27 de septiembre 2006 - 00:00

Irán negocia con la UE sobre plan nuclear pero no hará concesiones

El principal negociador iraní, Ali Larijani, y el jefe de la diplomacia de la UE, Javier Solana, se encontraban reunidos el miércoles cerca de Berlín, en un último esfuerzo para lograr que Irán acepte un acuerdo sobre su programa nuclear y evite sanciones de la ONU.

Un jarro de agua fría pareció anegar sin embargo las expectativas, cuando, desde Teherán, el presidente Mahmud Ahmadinejad declaró que ningún iraní estaba autorizado a ceder el "derecho de la nación" al enriquecimiento de uranio.

"Nos dicen de suspender el enriquecimiento, aunque sea sólo por un día, con el pretexto de un problema técnico, de forma que podamos proseguir las negociaciones", aseguró Ahmadinejad en una conferencia.

El encuentro entre el Alto Representante de Política Exterior de la UE y el negociador iraní se inició poco después de las 17H00 locales (15H00 GMT) en la Villa Borsig, una villa utilizada por el ministerio de Relaciones Exteriores a orillas del lago Tegel.

Ambos responsables, sonrientes, no hicieron ninguna declaración a la prensa antes de comenzar la reunión.

Por su parte, el ministro alemán de Relaciones Exteriores, Frank-Walter Steinmeier, avanzó que no esperaba que Solana y Larijani alcanzaran un acuerdo durante la jornada del miércoles.

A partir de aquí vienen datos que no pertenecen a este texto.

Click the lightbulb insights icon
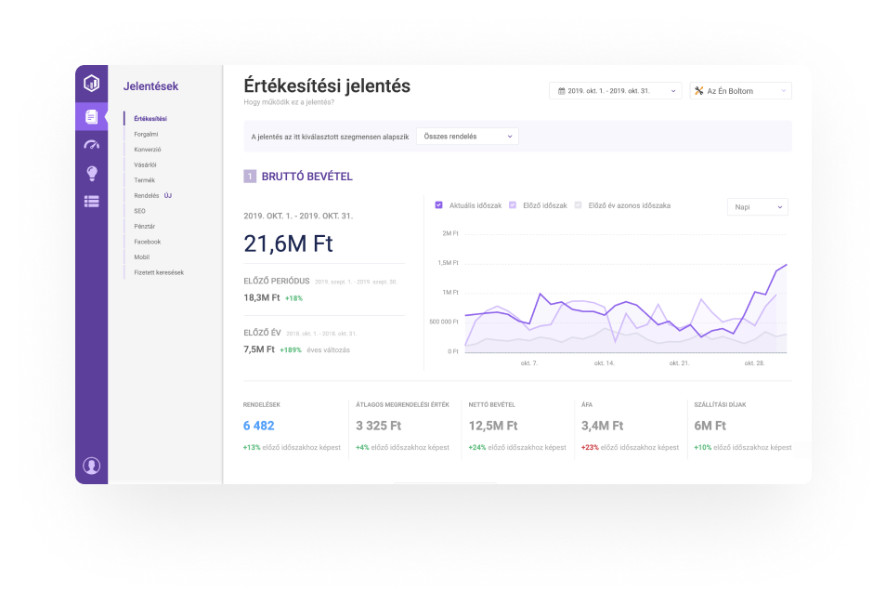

Steinmeier apuntó que no iba a participar en las conversaciones, puesto que el interlocutor con los iraníes en este asunto es Solana.

"Evaluaremos juntos" la postura iraní tras la reunión para decidir si se vuelve o no a la ronda de negociaciones, añadió el canciller alemán.

Antes de la reunión, el jefe de la diplomacia iraní, Manuchehr Mottaki, había declarado a la televisión estatal: "Como hay un clima de comprensión entre la República Islámica de Irán y Europa, podemos ser optimistas" sobre el resultado de las conversaciones.

El canciller hizo estas afirmaciones desde Nueva York, donde asistió a la Asamblea General de las Naciones Unidas.

Esta nueva entrevista entre Larijani y Solana es presentada como la última oportunidad antes de la adopción de eventuales sanciones contra Irán, que no se sometió a la exigencia del Consejo de Seguridad de la ONU de suspender todas sus actividades de enriquecimiento de uranio a más tardar el 31 de agosto pasado.

Paralelamente, Larijani y Solana entablaron conversaciones para que Irán suspenda su enriquecimiento en el marco de un acuerdo propuesto por los cinco miembros permanentes del Consejo de Seguridad de las Naciones Unidas (Estados Unidos, China, Francia, Gran Bretaña, Rusia) y Alemania.

Los seis proponen a Irán un paquete de incentivos a cambio de congelar su programa de enriquecimiento de uranio, que según los países occidentales podría ser utilizado para fabricar armas nucleares.

El diario Washington Times afirmó el martes que Irán estaba a punto de aceptar un acuerdo secreto por el cual suspendería el enriquecimiento de uranio durante 90 días para permitir conversaciones adicionales entre las naciones europeas.

Sin embargo, el director adjunto de la Organización Iraní de la Energía Atómica, Mohamad Saidi, señaló que la cuestión de la suspensión no se encontraba sobre la mesa para la reunión del miércoles.

Poniendo en evidencia que no existe unidad entre las grandes potencias, el ministro de Relaciones Exteriores de Rusia, Serguei Lavrov, dijo que su país se negaba a apoyar "ultimátums" contra Irán, que conducirían a un "estancamiento" y a una "nueva crisis" en Oriente Medio.

"Nadie quiere que Irán tenga la bomba nuclear, pero es peligrosísimo lanzarse a un enfrentamiento infructuoso" con las autoridades iraníes, advirtió Lavrov.

El martes, Rusia e Irán anunciaron un acuerdo para la puesta en marcha de la central nuclear de Buchehr, en el sur de Irán, en septiembre de 2007, un proyecto que inquieta a Estados Unidos.